Over the past two decades, the prognosis of XLA has improved significantly and patients can survive into the adulthood as the result of early diagnosis of XLA, immunoglobulin replacement therapy, and better management in treating infections. It has been reported in some previous studies that the annual mortality rates of XLA have been dropped from 17–25% to 1%. However, chronic lung diseases and sepsis are still the most common cause of death in these patients, and because of lung complications, more than half of the patients die before reaching the age of 45.5,7,16

Even though the immunoglobulin replacement therapy has improved life expectancy and quality of life in XLA patients, it is not a curative and final treatment for XLA and has some limitations. For instance, the high cost of IVIG in most countries often combined with their limited resources, a lifelong course of follow-up, and failing against some pathogens because of the lack of IgM and IgA are some of the limitations of this therapy.

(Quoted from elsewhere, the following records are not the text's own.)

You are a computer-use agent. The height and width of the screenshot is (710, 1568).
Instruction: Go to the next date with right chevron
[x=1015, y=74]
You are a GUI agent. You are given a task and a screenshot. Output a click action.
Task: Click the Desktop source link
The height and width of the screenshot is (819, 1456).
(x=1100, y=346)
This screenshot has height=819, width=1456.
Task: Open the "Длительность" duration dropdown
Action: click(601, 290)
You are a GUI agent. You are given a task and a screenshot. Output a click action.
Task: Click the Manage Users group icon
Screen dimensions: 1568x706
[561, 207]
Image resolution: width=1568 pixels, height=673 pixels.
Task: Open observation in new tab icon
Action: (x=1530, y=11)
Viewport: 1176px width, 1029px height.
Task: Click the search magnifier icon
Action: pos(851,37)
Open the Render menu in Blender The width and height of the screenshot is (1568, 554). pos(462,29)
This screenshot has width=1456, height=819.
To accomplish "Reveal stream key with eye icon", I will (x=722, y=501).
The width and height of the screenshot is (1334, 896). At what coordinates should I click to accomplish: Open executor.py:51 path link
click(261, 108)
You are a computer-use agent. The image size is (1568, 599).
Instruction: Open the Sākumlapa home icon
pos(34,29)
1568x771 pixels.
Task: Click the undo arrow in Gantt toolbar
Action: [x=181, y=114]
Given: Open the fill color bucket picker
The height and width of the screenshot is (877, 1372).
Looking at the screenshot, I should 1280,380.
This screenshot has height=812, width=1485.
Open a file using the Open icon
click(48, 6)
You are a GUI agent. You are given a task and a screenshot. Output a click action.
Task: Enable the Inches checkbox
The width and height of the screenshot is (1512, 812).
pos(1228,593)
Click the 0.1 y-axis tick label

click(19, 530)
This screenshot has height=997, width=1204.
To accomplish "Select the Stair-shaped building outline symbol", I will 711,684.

Other treatment options for XLA patients are hematopoietic stem cell transplantation (HSCT) and stem cell gene therapy by viral vectors. These treatments are still under study and need to be improved, but the gene therapy has the potential to be the future ideal treatment for XLA, which can cure the defected BTK gene for life.5,7,9

Ethical disclosure

After describing the novelty of genomic mutation causing the disease to the patient’s family, they orally consented to the authors to use patient’s medical records for publication.